トヨタグループの豊田ハイシステムは、開発、運用する生産管理システムを刷新し、データ連携基盤を整えた。システム構築を支援したアシストが6月22日に発表した。
豊田ハイシステムでは、生産や物流を管理するシステムの開発やITインフラの企画、構築、運用を担い、自動車以外にも製造業、物流分野、医療分野などの領域から海外展開を支援しているという。
製造工場の生産管理システムの再構築にあたり、製造ラインで毎秒生成される連続したデータのリアルタイム収集と生産実績のモニタリングに取り組んだ。一方、製造に関連するシステムは個別の業務要件ごとに構築、運用されており、生産情報や工程管理、品質管理、保全管理などのデータが散在していた。このため、異常検知の早期発見や品質不良調査の迅速なトレーサビリティの障壁になることがあったという。

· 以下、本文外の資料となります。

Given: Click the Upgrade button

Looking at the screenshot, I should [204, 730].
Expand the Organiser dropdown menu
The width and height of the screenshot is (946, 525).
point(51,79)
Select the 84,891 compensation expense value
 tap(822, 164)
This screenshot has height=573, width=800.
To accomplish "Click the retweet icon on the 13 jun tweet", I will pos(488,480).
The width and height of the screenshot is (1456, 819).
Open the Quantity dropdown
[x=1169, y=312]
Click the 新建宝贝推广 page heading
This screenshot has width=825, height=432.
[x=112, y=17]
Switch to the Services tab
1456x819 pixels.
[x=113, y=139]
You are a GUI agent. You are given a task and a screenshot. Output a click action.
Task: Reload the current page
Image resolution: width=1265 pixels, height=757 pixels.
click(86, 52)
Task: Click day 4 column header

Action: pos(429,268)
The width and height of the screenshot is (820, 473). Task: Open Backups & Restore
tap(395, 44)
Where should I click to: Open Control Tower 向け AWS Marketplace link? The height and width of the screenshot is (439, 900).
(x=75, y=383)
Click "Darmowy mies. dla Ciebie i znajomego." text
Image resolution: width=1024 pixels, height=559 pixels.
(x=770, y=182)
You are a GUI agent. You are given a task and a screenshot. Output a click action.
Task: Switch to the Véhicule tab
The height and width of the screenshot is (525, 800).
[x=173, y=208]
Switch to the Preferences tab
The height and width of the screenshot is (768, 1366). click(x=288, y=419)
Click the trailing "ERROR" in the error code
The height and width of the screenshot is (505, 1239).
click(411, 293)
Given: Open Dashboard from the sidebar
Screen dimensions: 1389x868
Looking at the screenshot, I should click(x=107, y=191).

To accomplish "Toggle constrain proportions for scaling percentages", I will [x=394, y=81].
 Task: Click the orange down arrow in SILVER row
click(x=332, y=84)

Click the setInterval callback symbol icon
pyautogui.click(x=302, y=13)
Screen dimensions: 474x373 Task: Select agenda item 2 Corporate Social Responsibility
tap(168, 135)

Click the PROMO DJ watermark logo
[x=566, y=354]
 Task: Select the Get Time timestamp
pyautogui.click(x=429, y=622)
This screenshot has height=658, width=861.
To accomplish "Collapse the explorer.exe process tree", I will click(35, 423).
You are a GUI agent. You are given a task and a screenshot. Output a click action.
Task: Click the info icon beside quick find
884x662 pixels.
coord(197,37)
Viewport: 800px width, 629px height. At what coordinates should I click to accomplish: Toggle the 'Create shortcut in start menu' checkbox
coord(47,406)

そこで、製造ラインで発生するあらゆるデータの一元管理に向けてデータ処理の仕組みを見直した結果、データ連携ミドルウェア「DataSpider Servista」の採用を決めた。
DataSpider Servistaと日立の統合システム運用管理ソフト「JP1」を組み合わせ、各システムから生成されるCSVファイルを自動収集し、データを読み取るプロセスを秒単位で起動できるようになった。これまでバラバラだった製造ラインの全データを集約し、一元管理している。
また、製造ラインの全データの即時収集と高速なデータ連携処理により、数秒から15秒程度で工場内に設置されたラインモニターに最新の稼働状況を表示し、生産状況をリアルタイムに可視化している。
このほか、製造ラインの異常を検知すると即座に関係者にアラートできるため、初動対応の時間短縮につながったほか、データが一元管理されたため、品質不良の際の原因を突き止めることが容易になった。
工場内で製造ラインの最新稼働状況を確認でき、遠隔地のオフィスからも工場の状況をほぼリアルタイムで把握できるようになったという。
生産数などの生産実績や残工数も詳細に把握できるため、製造に携わる社員の就業時間を事前に調整できるなど、従業員のワークスタイルへの波及効果が大きいとのこと。
システム刷新により、製造現場で毎秒生成されるシーケンシャルデータを活用した製造プロセス改革に取り組めたことが成果だった説明している。